**Your assignment**
Only the lines below starting at the one containing "You are a computer-use" and ending at the one containing "Where should I" belong in the answer, each copied exactly.

**Data provided**
============================================================

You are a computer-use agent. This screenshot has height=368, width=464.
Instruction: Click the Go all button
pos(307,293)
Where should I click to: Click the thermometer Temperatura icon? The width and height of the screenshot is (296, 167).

============================================================

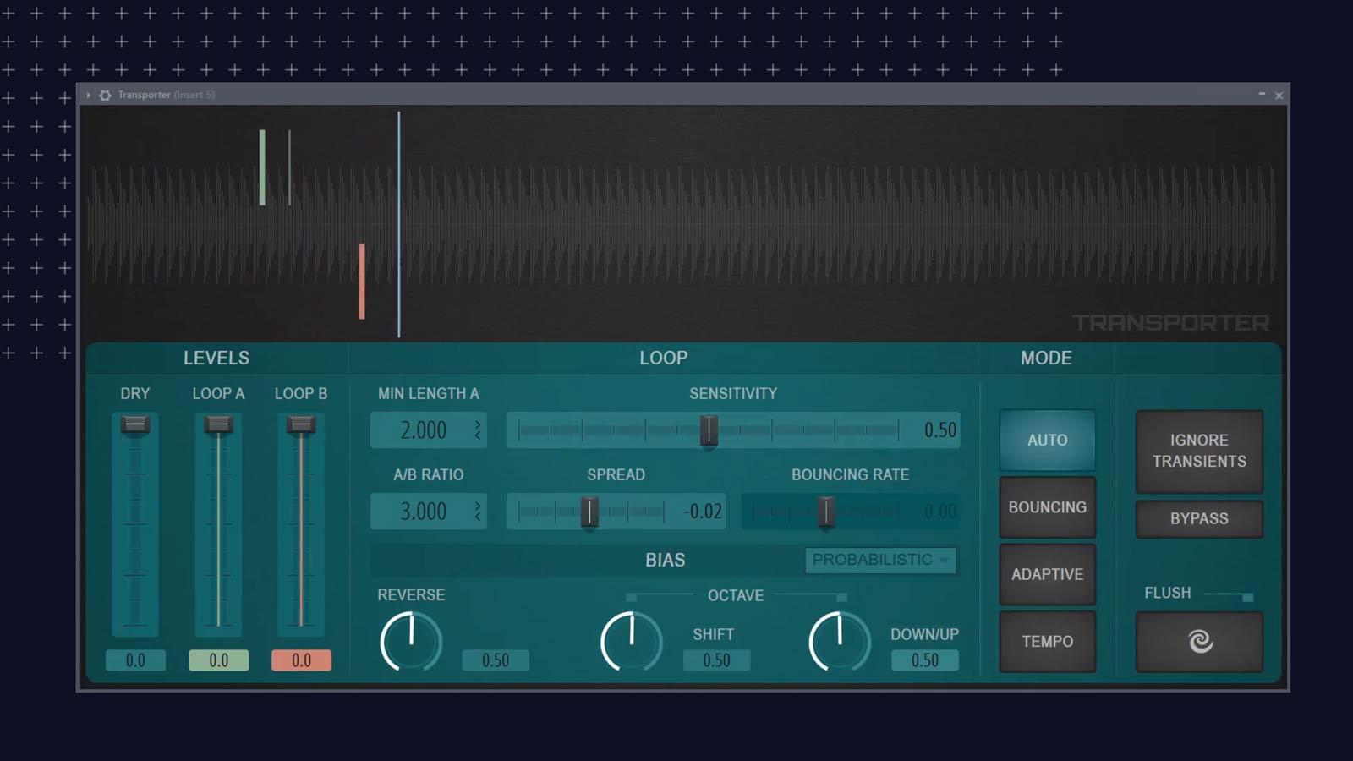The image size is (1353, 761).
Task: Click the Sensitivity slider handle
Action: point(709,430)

============================================================

**Solution to this problem**
You are a computer-use agent. This screenshot has height=368, width=464.
Instruction: Click the Go all button
pos(307,293)
Where should I click to: Click the thermometer Temperatura icon? The width and height of the screenshot is (296, 167).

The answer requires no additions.